Хуже того. На меня накатило видение. Среди бела дня. В жизни со мной такого не бывало, но все когда-то происходит в первый раз. Первая картина естественная – я увидел нас обоих в постели. Никакой Камасутры, просто лежим в обнимку и разговариваем. План второй куда заковыристей – в коляске лежит ребенок, она над ним склонилась, разговаривает с ним и что-то поправляет. А третий эпизод – я собственной персоной, почему-то в пальто (это я-то, закоренелый шипасто-цепной бронекопытный байкер – стальная бахрома!), и она надевает на меня шарф. И везде ее улыбка. Слов нет, вот за такой улыбкой и пойдешь босиком на край света в одной рубашке.
Короче, я сунул Микаэлю десятку (мои бомжи наблюдали за всем происходящим с глубоким пониманием) «Мик, до четверга», соскочил со сцены и пошел к моей египетской фее сквозь жидкую толпу, по дороге пожимая руки почтенным отцам семейств и олдерменам: «Бруно, ты делаешь хорошее дело, твой отец наверняка одобрил бы это». Да уж, только отца мне здесь и не доставало.
«Вестник Альтштадта»: «Хор бродяг» – очередное экстравагантное изобретение Бруно Штейнглица – имеет неожиданный успех.

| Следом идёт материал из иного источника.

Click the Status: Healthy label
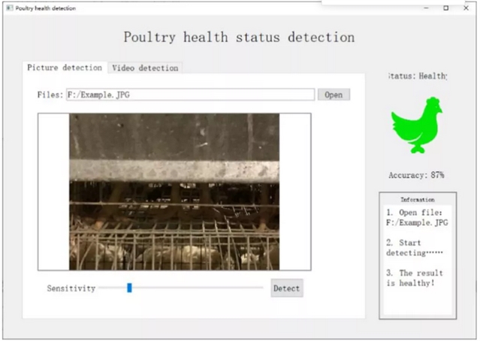480x341 pixels. 417,76
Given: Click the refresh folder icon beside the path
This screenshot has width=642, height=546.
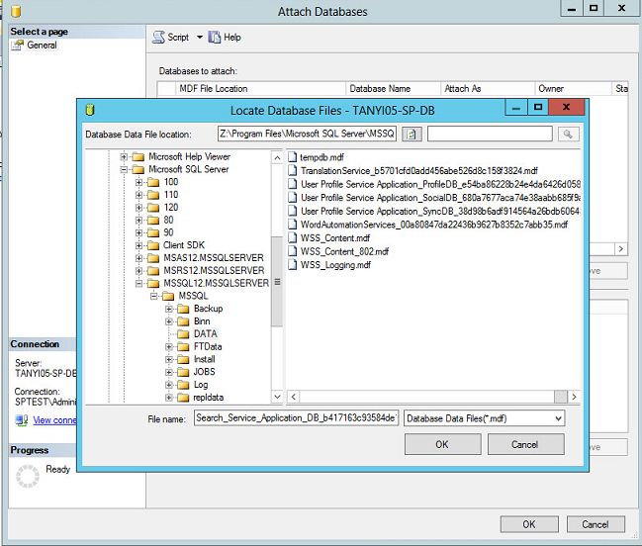Looking at the screenshot, I should coord(412,134).
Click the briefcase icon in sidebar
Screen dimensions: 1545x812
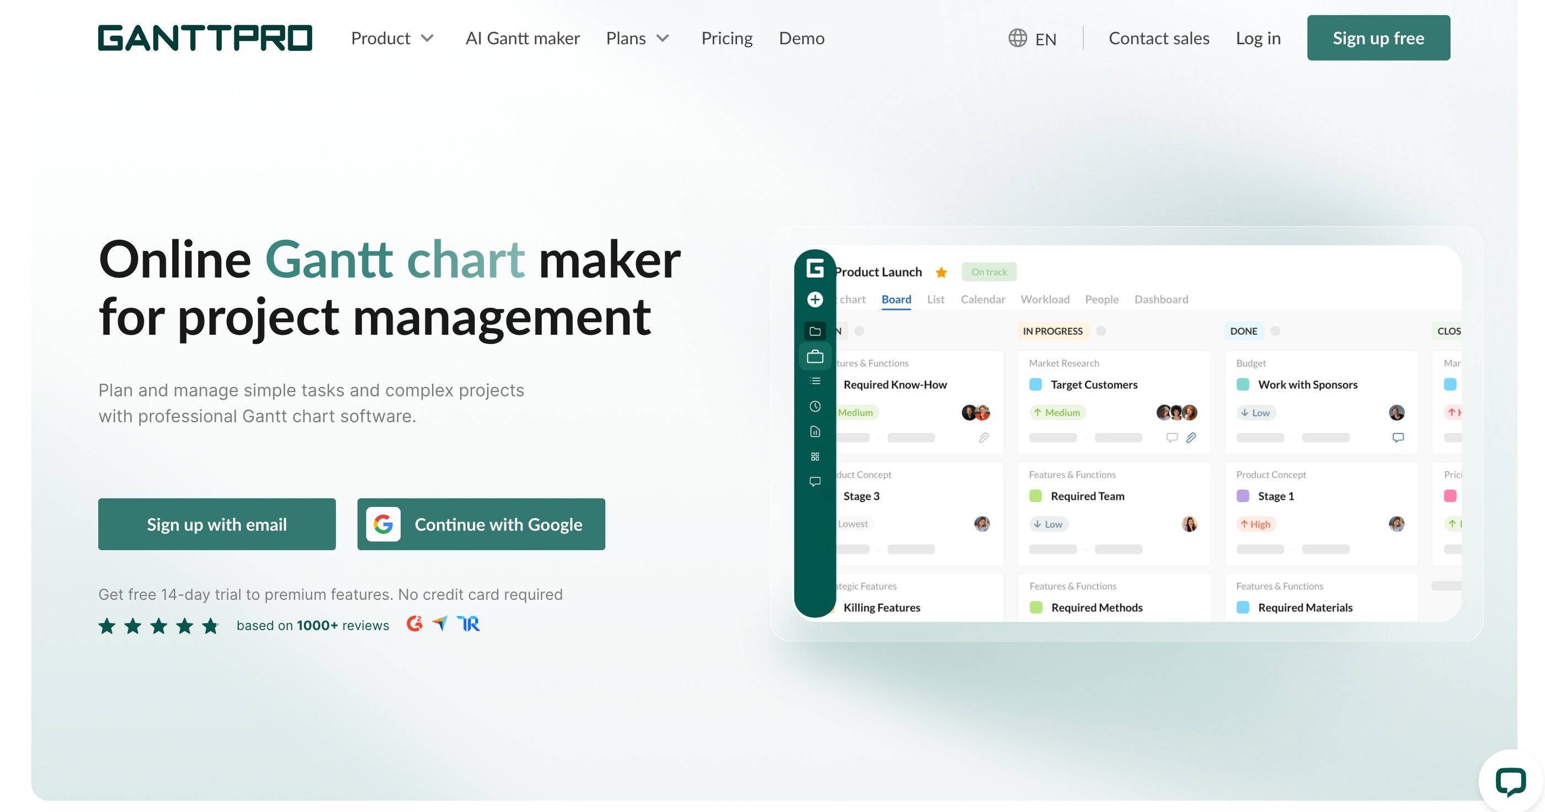point(814,357)
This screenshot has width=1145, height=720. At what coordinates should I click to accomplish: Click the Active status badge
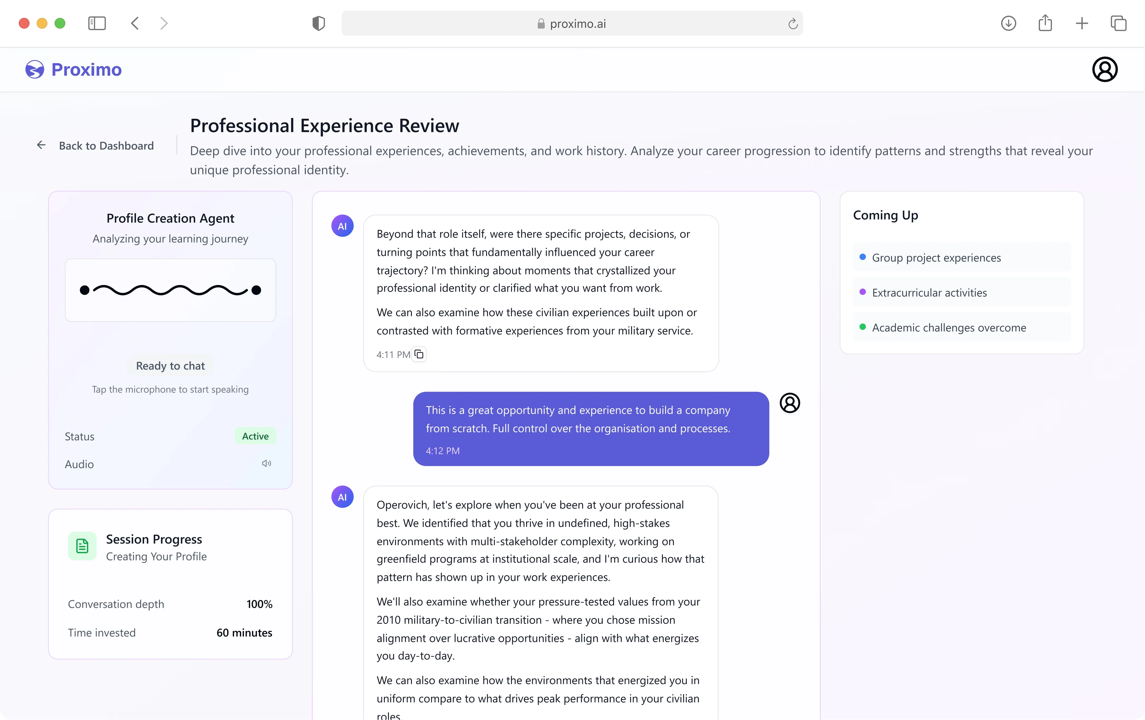click(x=255, y=436)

Послушать пение отбросов общества в помещение Старого Вокзала собирается все больше публики. Как легко догадаться, эпатажность предприятия отнюдь не смущает нашего оригинала, столь вовремя вспомнившего о своем музыкальном образовании».
Еще два шага – и вот она уже стоит передо мной.
– Здравствуйте, сударыня. Я Бруно, хормейстер.
Она по-птичьи склонила голову влево и с той же улыбкой протянула мне руку.
– А я Брунгильда. Можно Брюн, можно Хильда – видите, как удобно. Ваши подопечные очень мило поют.
Мы улыбались друг другу как пара умалишенных и не знали, что говорить. Для меня это исключительно редкое состояние. Она придумала первая.
– Скажите, Бруно, а городские власти вас как-нибудь поддерживают?
После этих слов я почему-то вдруг почувствовал себя средневековым уличным музыкантом, до беседы с которым неожиданно снизошла богатая аристократка. Я ощутил на плечах длинный драный камзол.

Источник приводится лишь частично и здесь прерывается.